So in quantum physics, we can solve solutions of the schroedinger equation and have that the eigenvalues are either positive or negative, which means it is either a scattering state or a bound state.
The maths is all fine, but how is the physics different? Since both of them you can find a set of eigenfunctions that satisfy the equation
Bound states are characterized by the energy being less than the potential at $-\infty$ and $+\infty$. We typically say $E>0$ is a scattering state and $E<0$ is a bound state with the implicit assumption that the potential energy approaches zero at infinity. One canonical model which indicates this is the quantum harmonic oscillator: we generally write the energy eigenvalues to be positive, though they represent bound states; the potential approaches infinity as you move further from the origin in this system.
As in classical physics, a particle modeled by quantum mechanics will tend towards a lower energy; the negative energy of a bounded state implies that the particle is likely to remain localized within the relevant region: states at $\pm\infty$ are not favorable since by definition of a bounded state, the potentials there are greater than $E$. In contrast, when $E>0$, there is a the particle will 'scatter', or escape to infinity, since that is energetically favorable.
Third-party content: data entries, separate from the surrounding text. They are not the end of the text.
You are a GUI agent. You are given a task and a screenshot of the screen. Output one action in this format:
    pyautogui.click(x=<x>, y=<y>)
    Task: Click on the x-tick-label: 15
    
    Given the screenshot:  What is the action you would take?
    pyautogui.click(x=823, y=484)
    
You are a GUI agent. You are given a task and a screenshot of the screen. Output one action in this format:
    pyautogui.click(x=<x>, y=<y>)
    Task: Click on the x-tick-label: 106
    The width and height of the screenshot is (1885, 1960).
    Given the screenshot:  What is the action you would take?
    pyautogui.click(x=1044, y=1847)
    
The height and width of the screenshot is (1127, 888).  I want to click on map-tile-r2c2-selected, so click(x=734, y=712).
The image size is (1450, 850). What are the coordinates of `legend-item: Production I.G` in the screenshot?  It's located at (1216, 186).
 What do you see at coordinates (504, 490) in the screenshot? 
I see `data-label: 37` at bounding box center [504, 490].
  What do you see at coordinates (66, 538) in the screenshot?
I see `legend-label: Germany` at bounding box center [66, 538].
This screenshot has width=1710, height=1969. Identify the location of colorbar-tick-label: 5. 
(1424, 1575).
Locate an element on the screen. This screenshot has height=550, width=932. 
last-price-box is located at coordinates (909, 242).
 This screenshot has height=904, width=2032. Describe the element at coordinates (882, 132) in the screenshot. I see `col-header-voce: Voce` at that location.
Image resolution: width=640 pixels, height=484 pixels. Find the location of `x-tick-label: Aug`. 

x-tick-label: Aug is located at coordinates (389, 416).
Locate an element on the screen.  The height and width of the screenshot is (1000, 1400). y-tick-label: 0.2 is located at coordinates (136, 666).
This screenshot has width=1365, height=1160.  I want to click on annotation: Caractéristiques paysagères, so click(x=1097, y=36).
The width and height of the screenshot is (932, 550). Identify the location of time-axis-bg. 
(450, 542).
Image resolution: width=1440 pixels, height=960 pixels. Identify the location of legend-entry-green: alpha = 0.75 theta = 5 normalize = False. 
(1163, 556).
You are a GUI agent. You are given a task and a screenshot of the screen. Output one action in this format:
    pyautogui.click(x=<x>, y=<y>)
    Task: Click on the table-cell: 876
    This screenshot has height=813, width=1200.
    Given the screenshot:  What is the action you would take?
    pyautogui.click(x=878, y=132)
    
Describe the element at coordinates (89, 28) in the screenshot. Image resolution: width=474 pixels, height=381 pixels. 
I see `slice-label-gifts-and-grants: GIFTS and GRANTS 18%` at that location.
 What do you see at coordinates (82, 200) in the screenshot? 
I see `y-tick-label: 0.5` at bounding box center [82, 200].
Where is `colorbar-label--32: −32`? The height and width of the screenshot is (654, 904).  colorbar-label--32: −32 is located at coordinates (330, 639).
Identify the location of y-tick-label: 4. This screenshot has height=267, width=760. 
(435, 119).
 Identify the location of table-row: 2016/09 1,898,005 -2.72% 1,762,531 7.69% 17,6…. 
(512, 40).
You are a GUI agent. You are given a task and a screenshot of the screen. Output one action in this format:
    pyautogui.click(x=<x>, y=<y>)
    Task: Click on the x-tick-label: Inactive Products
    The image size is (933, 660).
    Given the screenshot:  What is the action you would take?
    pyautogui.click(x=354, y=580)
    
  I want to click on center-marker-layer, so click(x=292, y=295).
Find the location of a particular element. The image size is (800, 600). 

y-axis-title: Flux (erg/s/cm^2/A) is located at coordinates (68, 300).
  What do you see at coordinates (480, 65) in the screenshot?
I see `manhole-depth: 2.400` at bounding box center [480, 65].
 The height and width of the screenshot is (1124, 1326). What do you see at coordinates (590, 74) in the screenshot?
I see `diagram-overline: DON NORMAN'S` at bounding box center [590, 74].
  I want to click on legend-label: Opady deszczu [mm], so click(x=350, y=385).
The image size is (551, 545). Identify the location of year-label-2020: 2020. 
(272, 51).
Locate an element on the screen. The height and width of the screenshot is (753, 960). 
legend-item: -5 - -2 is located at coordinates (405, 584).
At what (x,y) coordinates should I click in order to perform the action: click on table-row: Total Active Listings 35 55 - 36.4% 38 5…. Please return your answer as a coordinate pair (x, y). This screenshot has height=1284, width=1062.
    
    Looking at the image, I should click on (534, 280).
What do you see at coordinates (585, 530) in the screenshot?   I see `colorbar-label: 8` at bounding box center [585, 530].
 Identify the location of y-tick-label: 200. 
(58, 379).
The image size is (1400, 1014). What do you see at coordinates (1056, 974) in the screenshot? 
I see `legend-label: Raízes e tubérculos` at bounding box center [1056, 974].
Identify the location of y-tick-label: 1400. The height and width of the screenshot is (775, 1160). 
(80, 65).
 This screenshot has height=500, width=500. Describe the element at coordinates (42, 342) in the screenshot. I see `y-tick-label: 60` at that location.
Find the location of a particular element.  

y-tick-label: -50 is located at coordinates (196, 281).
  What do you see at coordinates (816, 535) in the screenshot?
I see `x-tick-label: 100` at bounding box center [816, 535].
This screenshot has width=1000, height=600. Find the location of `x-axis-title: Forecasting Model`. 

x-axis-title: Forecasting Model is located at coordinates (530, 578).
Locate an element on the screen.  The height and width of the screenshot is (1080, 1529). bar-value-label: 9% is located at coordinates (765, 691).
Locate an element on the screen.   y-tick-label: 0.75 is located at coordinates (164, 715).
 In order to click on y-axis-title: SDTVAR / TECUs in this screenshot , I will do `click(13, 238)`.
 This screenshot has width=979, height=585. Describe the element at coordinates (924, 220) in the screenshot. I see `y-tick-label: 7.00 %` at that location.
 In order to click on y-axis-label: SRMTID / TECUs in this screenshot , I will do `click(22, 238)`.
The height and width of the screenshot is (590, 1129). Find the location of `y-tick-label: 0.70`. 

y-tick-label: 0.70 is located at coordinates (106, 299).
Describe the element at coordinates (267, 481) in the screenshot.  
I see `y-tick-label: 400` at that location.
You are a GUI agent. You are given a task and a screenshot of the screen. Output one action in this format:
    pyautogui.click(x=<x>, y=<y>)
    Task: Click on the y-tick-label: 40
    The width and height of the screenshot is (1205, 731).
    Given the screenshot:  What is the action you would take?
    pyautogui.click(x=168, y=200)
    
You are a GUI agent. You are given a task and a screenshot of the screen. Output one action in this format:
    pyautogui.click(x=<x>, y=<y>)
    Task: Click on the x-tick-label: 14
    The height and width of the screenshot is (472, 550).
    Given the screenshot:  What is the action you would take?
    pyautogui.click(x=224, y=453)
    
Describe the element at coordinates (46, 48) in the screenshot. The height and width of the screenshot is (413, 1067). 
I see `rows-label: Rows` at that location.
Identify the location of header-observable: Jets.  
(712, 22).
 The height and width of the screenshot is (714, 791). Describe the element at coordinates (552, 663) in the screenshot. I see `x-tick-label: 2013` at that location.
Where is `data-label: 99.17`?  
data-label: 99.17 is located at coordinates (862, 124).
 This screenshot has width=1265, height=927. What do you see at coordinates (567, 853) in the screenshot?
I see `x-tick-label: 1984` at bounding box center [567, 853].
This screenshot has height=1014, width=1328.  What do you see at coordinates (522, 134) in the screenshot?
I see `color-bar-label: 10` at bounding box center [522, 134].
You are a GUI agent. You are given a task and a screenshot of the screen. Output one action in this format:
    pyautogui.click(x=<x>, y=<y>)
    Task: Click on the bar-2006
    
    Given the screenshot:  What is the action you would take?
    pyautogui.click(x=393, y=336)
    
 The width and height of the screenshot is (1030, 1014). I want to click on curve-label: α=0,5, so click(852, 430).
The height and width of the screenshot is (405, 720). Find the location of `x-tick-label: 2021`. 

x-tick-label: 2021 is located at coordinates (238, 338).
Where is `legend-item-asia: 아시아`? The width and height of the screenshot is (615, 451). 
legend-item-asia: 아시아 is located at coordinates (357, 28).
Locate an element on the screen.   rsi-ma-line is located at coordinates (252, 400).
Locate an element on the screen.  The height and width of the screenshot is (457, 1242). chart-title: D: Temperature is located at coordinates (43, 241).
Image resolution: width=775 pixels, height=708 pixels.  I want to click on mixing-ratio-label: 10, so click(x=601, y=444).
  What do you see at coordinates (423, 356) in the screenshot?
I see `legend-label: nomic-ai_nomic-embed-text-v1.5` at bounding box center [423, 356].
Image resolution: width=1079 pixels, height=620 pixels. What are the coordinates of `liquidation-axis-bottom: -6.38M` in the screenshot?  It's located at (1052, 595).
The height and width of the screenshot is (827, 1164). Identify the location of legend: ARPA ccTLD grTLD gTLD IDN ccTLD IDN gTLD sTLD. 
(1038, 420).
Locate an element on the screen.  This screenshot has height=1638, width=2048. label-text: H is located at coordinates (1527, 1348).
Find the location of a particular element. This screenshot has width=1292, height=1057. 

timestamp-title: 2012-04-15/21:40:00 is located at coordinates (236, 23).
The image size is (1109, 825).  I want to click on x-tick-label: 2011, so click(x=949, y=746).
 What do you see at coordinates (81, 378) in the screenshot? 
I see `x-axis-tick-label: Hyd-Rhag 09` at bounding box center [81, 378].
Quantization, i.e. the appearance of discrete eigenvalues, is a feature of bound states. It is this discreetness of the energy eigenvalues that was difficult to explain using classical physics. Setting up the problem of finding energy levels as an eigenvalue problem for an equation that did not exist in classical physics was the giant step.
Bound states are also usually normalizable, whereas scattering states are not. This leads to non-negligible complications where sums of normalized states are replaced by integrals of non-normalizable states.